━━━ Passage to read

5 lessons in embedding employability: insights from LCCA
For careers advisors working with diverse student populations, particularly those with time constraints and competing priorities, employability provision must reflect the realities of its learners. When students are balancing work, family commitments and study, approaches that are flexible, integrated and accessible are far more effective than standalone workshops or optional sessions. So how do you ensure every student develops the skills and confidence they need to progress in their careers?
Nadim Choudhury, Director of Careers and Employability at the London College of Contemporary Arts (LCCA), an Access Careers Centre customer, shares five key lessons from his institution's journey to embed employability into the curriculum. With over 10,000 students, LCCA's experience offers practical insights for any institution looking to make employability truly accessible and impactful.
1. Understanding the reality of your students
The majority of LCCA’s students are part-time learners, balancing study with careers. Many students begin at foundation level before progressing onto the first year of a degree.
Because our students are time poor, it’s crucial that we meet them where they are. Ensuring employability can be delivered digitally, as well as in person, has been key to this. We use several tools that enable us to do everything from organising virtual events, to providing career coaching and resources such as psychometric tests, all accessible online.
This ensures that even students with busy schedules can engage with valuable career development services without always needing to be on campus.
2. Employability designed to engage
A key priority for LCCA is to see a continuous improvement in the student experience and engagement levels. Given the nature of the courses at LCCA, practical and applied elements work particularly well.
Students engage strongly with content that feels real - things like live briefs, mini placements and activities that help them understand how to present themselves and articulate their skills.
Asynchronous content also plays a key role in extending access beyond campus, ensuring students can engage in ways that fit their schedules. This also means student employability isn’t dependent on everyone being in the same room at the same time. While still a core part of the curriculum, it is delivered in a way that feels relevant and accessible to working students.
3. Better alignment between academics and employability teams
It’s crucial that academic and employability functions work closely together and are aligned on goals. To make this happen, we provide specific training to support academic staff, providing clear benchmarks and standards to work towards. This is supported by active monitoring and governance processes that track how effectively employability is embedded within the curriculum.
For example, individual session templates include a tick box to clarify which employability skills will be delivered and which activities will be used to deliver them. This creates an audit trail and makes it easier to identify and address any gaps.
At the same time, employability specialists are encouraged to broaden their own skillsets, including pursuing learning and teaching qualifications. This enables more effective and strategic collaboration with academic colleagues.
4. The changing role of the employability professional
Employability professionals can no longer focus solely on traditional careers provision. It’s important that specialists can see clear goals and progression pathways for themselves, particularly as people enter careers roles from a wide range of backgrounds.

━━━━━━

| To-do list |
1. In the LCCA employability article, what do individual session templates include?
2. Using the LCCA employability article, explain why LCCA makes sure employability can be delivered digitally as well as in person.
3. Write the next part of the LCCA employability article.
The data is separate from the LCCA employability article.

━━━ Dataset extract

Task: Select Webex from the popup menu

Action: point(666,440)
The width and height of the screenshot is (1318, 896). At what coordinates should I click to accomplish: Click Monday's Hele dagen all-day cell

━━━━━━

| Answers to the exercise |
1. A tick box to clarify which employability skills will be delivered and which activities will be used to deliver them.

2. Most LCCA students are part-time learners who balance study with careers, so they are time poor and need to be met where they are. Online delivery lets students with busy schedules use career development services without always needing to be on campus.

3.
Alongside traditional career consultants, the sector is seeing people move into employability roles from teaching, HR and business development. It’s an exciting time to join the profession as the role becomes more strategic, but expectations and skillsets are also changing significantly.
Modern employability specialists need to be data literate and commercially aware. They must understand labour market forces and be able to build relationships and negotiate with multiple stakeholders. Their voices also need to be heard at the top table, where broader strategic decisions are being made, so building confidence and visibility among senior leaders is becoming an increasingly important part of the role.
5. Experiential learning as a strategic opportunity
We need to think beyond simply helping students get jobs. While that may be the end goal, experiential learning offers a major opportunity to have a meaningful impact. Live briefs, for example, allow students to be supported by their lecturer while receiving feedback directly from an employer. By the time they graduate, students may have worked on multiple live projects, which can be just as valuable as an internship.
This kind of experiential learning is key for more linear academic degrees, where a better alignment between curriculum and employability is becoming even more important. Making it a fundamental part of academic programmes can significantly improve student outcomes.
Towards a joined-up, lifelong approach to employability
Looking ahead, greater collaboration across the wider careers sector is essential, including closer links between schools, colleges and higher education institutions. With initiatives such as the government’s lifetime learning entitlement, where individuals may access funding at different stages of their lives, any existing disconnects may be exposed even further.
A more joined-up, lifelong approach to careers and employability is a bold ambition, but it has the potential to deliver the greatest impact for students, graduates and employers.
In conversation with Nadim Choudhury
Nadim Choudhury is the Director of Careers and Employability at the London College of Contemporary Arts (LCCA). With more than 25 years’ experience in higher education, across careers, employability, teaching and learning, his focus is on building a careers service that supports a diverse student population and places employability at the heart of its curriculum.
Nadim is one of four careers’ leaders we spoke to for our upcoming eBook, University Careers Services Re-imagined, alongside colleagues from ARU, UWE and LCCA. It covers how institutions are embedding employability into the curriculum, using data to track what's having an impact, and what it takes for careers services to lead, not just support.
Pre-register below and we'll send it to you once it's live.
University careers services re-imagined
How are careers leaders turning employability into a strategic advantage? Read insights from UWE Bristol, ARU, UAL and LCCA in our new paper.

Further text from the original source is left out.